Element and text position data
────────────────
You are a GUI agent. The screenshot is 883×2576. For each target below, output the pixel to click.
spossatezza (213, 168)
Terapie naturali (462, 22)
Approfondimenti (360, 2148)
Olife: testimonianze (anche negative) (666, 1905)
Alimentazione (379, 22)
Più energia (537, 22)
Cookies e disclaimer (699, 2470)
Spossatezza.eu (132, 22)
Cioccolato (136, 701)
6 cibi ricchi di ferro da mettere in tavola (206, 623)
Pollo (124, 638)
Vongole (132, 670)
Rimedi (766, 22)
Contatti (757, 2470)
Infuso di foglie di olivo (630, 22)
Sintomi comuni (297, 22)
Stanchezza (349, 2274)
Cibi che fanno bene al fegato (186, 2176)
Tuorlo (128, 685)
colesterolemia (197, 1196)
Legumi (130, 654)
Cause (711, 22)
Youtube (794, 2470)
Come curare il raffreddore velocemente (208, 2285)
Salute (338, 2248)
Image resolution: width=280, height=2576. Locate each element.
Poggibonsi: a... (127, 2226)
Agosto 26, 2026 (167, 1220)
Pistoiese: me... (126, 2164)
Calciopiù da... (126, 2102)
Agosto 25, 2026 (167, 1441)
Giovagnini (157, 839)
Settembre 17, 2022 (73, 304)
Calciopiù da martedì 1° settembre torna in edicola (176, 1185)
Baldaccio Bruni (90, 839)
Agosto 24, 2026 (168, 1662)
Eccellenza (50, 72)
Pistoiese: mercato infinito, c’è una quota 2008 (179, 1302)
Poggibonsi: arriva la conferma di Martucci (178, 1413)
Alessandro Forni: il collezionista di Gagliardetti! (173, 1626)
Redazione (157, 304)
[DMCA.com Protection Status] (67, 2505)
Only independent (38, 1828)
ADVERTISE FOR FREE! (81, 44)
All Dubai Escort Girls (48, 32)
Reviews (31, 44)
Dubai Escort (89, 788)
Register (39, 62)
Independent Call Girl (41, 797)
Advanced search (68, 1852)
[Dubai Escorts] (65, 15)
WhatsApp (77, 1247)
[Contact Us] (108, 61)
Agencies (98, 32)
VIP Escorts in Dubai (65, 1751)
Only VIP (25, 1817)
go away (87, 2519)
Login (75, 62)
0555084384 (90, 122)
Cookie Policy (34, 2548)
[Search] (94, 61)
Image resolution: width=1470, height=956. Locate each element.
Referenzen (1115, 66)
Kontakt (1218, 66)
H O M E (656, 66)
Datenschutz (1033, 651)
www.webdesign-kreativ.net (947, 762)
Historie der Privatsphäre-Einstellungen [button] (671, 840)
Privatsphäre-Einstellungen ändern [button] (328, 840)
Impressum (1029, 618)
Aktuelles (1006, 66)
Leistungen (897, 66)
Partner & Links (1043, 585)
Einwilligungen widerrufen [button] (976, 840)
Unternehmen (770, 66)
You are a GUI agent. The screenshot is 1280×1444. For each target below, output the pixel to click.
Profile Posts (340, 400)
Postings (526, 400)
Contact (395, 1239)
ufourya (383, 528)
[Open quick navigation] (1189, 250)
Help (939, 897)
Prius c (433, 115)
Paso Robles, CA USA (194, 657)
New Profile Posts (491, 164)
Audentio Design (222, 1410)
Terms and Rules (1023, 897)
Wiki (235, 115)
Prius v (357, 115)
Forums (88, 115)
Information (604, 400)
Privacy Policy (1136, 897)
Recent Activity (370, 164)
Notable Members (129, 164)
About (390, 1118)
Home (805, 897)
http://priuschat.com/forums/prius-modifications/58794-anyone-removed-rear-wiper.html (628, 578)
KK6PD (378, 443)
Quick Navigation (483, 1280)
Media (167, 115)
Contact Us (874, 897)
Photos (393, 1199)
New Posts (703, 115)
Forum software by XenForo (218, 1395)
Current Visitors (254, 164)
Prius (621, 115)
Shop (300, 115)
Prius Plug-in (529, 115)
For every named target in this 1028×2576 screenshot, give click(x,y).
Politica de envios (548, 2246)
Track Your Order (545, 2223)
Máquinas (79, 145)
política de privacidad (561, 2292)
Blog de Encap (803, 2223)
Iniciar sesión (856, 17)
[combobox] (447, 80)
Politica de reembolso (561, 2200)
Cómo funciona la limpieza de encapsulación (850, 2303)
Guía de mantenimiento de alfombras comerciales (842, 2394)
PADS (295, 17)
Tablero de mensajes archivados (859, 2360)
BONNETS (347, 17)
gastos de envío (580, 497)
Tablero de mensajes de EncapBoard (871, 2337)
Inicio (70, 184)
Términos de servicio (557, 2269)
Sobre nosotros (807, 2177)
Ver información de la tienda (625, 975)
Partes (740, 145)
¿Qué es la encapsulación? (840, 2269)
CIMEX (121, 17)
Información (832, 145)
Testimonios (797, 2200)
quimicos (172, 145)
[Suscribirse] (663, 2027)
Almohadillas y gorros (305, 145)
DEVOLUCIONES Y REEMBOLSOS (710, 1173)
────────────────
• **Task goal**
Copy all of the lines above word for word, keeping every coordinate pair unchanged.

• **Completed task**
You are a GUI agent. The screenshot is 883×2576. For each target below, output the pixel to click.
spossatezza (213, 168)
Terapie naturali (462, 22)
Approfondimenti (360, 2148)
Olife: testimonianze (anche negative) (666, 1905)
Alimentazione (379, 22)
Più energia (537, 22)
Cookies e disclaimer (699, 2470)
Spossatezza.eu (132, 22)
Cioccolato (136, 701)
6 cibi ricchi di ferro da mettere in tavola (206, 623)
Pollo (124, 638)
Vongole (132, 670)
Rimedi (766, 22)
Contatti (757, 2470)
Infuso di foglie di olivo (630, 22)
Sintomi comuni (297, 22)
Stanchezza (349, 2274)
Cibi che fanno bene al fegato (186, 2176)
Tuorlo (128, 685)
colesterolemia (197, 1196)
Legumi (130, 654)
Cause (711, 22)
Youtube (794, 2470)
Come curare il raffreddore velocemente (208, 2285)
Salute (338, 2248)
Image resolution: width=280, height=2576. Locate each element.
Poggibonsi: a... (127, 2226)
Agosto 26, 2026 (167, 1220)
Pistoiese: me... (126, 2164)
Calciopiù da... (126, 2102)
Agosto 25, 2026 (167, 1441)
Giovagnini (157, 839)
Settembre 17, 2022 (73, 304)
Calciopiù da martedì 1° settembre torna in edicola (176, 1185)
Baldaccio Bruni (90, 839)
Agosto 24, 2026 (168, 1662)
Eccellenza (50, 72)
Pistoiese: mercato infinito, c’è una quota 2008 (179, 1302)
Poggibonsi: arriva la conferma di Martucci (178, 1413)
Alessandro Forni: il collezionista di Gagliardetti! (173, 1626)
Redazione (157, 304)
[DMCA.com Protection Status] (67, 2505)
Only independent (38, 1828)
ADVERTISE FOR FREE! (81, 44)
All Dubai Escort Girls (48, 32)
Reviews (31, 44)
Dubai Escort (89, 788)
Register (39, 62)
Independent Call Girl (41, 797)
Advanced search (68, 1852)
[Dubai Escorts] (65, 15)
WhatsApp (77, 1247)
[Contact Us] (108, 61)
Agencies (98, 32)
VIP Escorts in Dubai (65, 1751)
Only VIP (25, 1817)
go away (87, 2519)
Login (75, 62)
0555084384 (90, 122)
Cookie Policy (34, 2548)
[Search] (94, 61)
Image resolution: width=1470, height=956. Locate each element.
Referenzen (1115, 66)
Kontakt (1218, 66)
H O M E (656, 66)
Datenschutz (1033, 651)
www.webdesign-kreativ.net (947, 762)
Historie der Privatsphäre-Einstellungen [button] (671, 840)
Privatsphäre-Einstellungen ändern [button] (328, 840)
Impressum (1029, 618)
Aktuelles (1006, 66)
Leistungen (897, 66)
Partner & Links (1043, 585)
Einwilligungen widerrufen [button] (976, 840)
Unternehmen (770, 66)
You are a GUI agent. The screenshot is 1280×1444. For each target below, output the pixel to click.
Profile Posts (340, 400)
Postings (526, 400)
Contact (395, 1239)
ufourya (383, 528)
[Open quick navigation] (1189, 250)
Help (939, 897)
Prius c (433, 115)
Paso Robles, CA USA (194, 657)
New Profile Posts (491, 164)
Audentio Design (222, 1410)
Terms and Rules (1023, 897)
Wiki (235, 115)
Prius v (357, 115)
Forums (88, 115)
Information (604, 400)
Privacy Policy (1136, 897)
Recent Activity (370, 164)
Notable Members (129, 164)
About (390, 1118)
Home (805, 897)
http://priuschat.com/forums/prius-modifications/58794-anyone-removed-rear-wiper.html (628, 578)
KK6PD (378, 443)
Quick Navigation (483, 1280)
Media (167, 115)
Contact Us (874, 897)
Photos (393, 1199)
New Posts (703, 115)
Forum software by XenForo (218, 1395)
Current Visitors (254, 164)
Prius (621, 115)
Shop (300, 115)
Prius Plug-in (529, 115)
For every named target in this 1028×2576 screenshot, give click(x,y).
Politica de envios (548, 2246)
Track Your Order (545, 2223)
Máquinas (79, 145)
política de privacidad (561, 2292)
Blog de Encap (803, 2223)
Iniciar sesión (856, 17)
[combobox] (447, 80)
Politica de reembolso (561, 2200)
Cómo funciona la limpieza de encapsulación (850, 2303)
Guía de mantenimiento de alfombras comerciales (842, 2394)
PADS (295, 17)
Tablero de mensajes archivados (859, 2360)
BONNETS (347, 17)
gastos de envío (580, 497)
Tablero de mensajes de EncapBoard (871, 2337)
Inicio (70, 184)
Términos de servicio (557, 2269)
Sobre nosotros (807, 2177)
Ver información de la tienda (625, 975)
Partes (740, 145)
¿Qué es la encapsulación? (840, 2269)
CIMEX (121, 17)
Información (832, 145)
Testimonios (797, 2200)
quimicos (172, 145)
[Suscribirse] (663, 2027)
Almohadillas y gorros (305, 145)
DEVOLUCIONES Y REEMBOLSOS (710, 1173)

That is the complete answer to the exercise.